The Musée du Message Biblique Marc-Chagall (Marc Chagall Museum of Biblical Themes) stands out among Nice France museums as one of the most interesting on the French Riviera. It contains seventeen superbly displayed large canvases depicting biblical scenes and themes from the Old Testament in bright, joyous colors. The Chagall Museum also holds sculptures, stained glass windows, mosaics, tapestries, preparatory sketches, engravings, and lithographs from this important 20th-century artist. If you are looking for things to do in Nice the museum is an excellent option. It is on the Boulevard de Cimiez about two miles from the Nice beaches, near the Matisse Museum. Bus #15 has a stop, Musée Chagall, just outside the museum.
Marc Chagall was born in 1887 into a close-knit Jewish family in Belarus, then part of the Russian Empire. He moved to France before the Russian Revolution to be a part of the Paris art scene and went on to become a celebrated French citizen. Chagall paintings in museums around the world often depict biblical scenes or scenes of Belarusian folklore. Many Chagall paintings in museums are deep in spiritual meaning and metaphors influenced by his Jewish upbringing and his sympathy for the Christian message. The Chagall Museum Nice was a natural offshoot of the universal themes found in other Chagall paintings in museums.

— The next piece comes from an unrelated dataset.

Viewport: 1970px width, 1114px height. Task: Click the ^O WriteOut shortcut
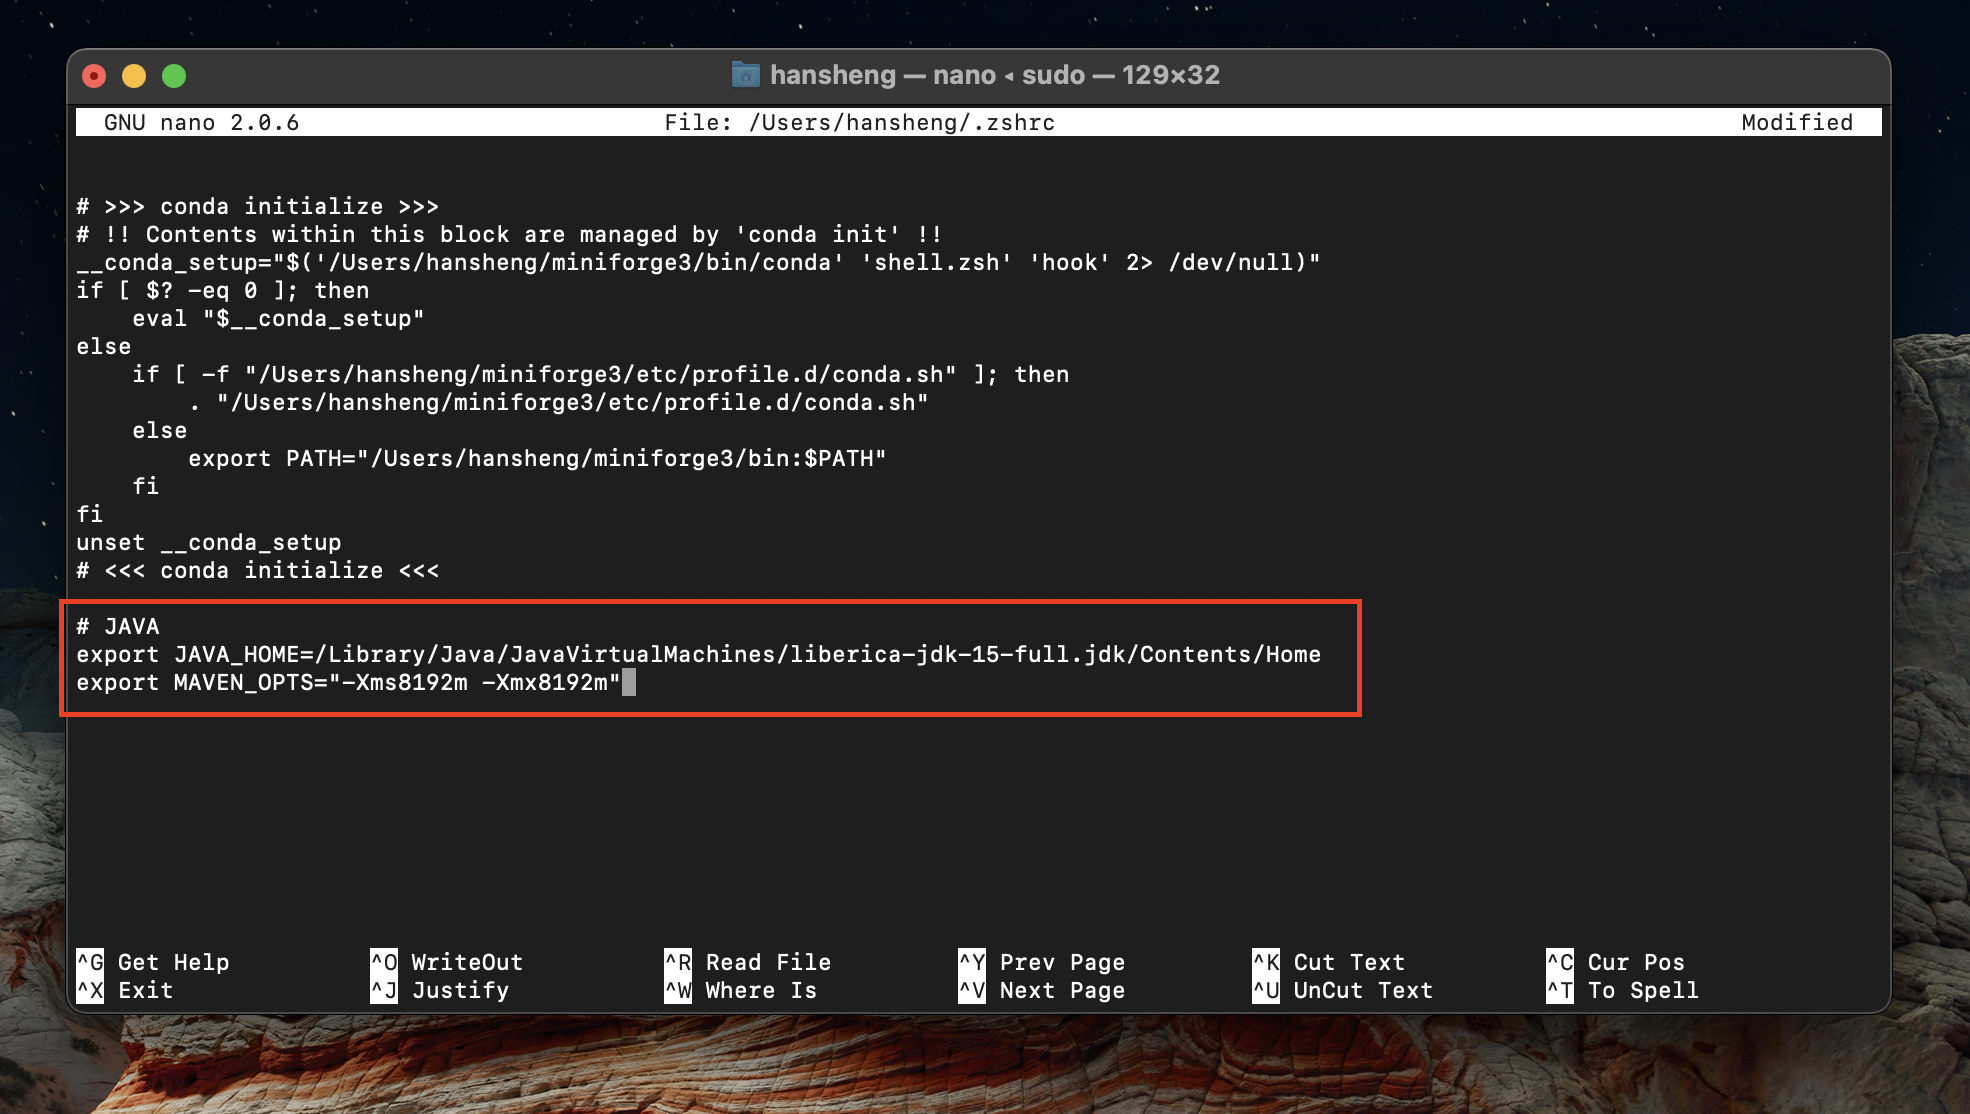click(446, 962)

Of any Nice France museum, the Chagall Museum has the most harmony between the building and its collection. The rooms are light, white, and cool, with large windows providing a perfect backdrop of outdoor greenery to the bright pinks and reds of the canvases. Chagall himself designed a stained-glass window for the museum and contributed a mosaic. Chagall was a great lover of music, and the building at times echoes the grandeur of an auditorium.
The seventeen vast paintings in the Chagall Museum Nice are arranged into two groups. The first twelve paintings constitute a cycle, each drawing as its subject a narrative episode recited in the Old Testament. The other five paintings illustrate the Song of Songs, not as a homogeneous series, but as five variations on the same theme—love. The artist said of the Chagall Museum Nice that he hoped people would leave having "found a certain peace, a certain religiosity, a feeling of life" and that after seeing the work, viewers would "hear their music and their poetry guided by the heart."
Chagall helped open the museum in 1973 and was active in the museum's life in its early years. Since the death of the painter in 1985, the Chagall Museum Nice has continued to carry the artist's message of universality through special exhibits and by publishing books about Chagall.
Entrance to the Chagall Museum Nice is about $8 to $10 depending on the current exchange rate (less for people aged 18 to 25); entrance to both the permanent and temporary exhibits is a few dollars more. The Chagall Museum is free for those under 18 at all times and for everybody on the first Sunday of every month. Open Wednesday to Monday 10 to 6.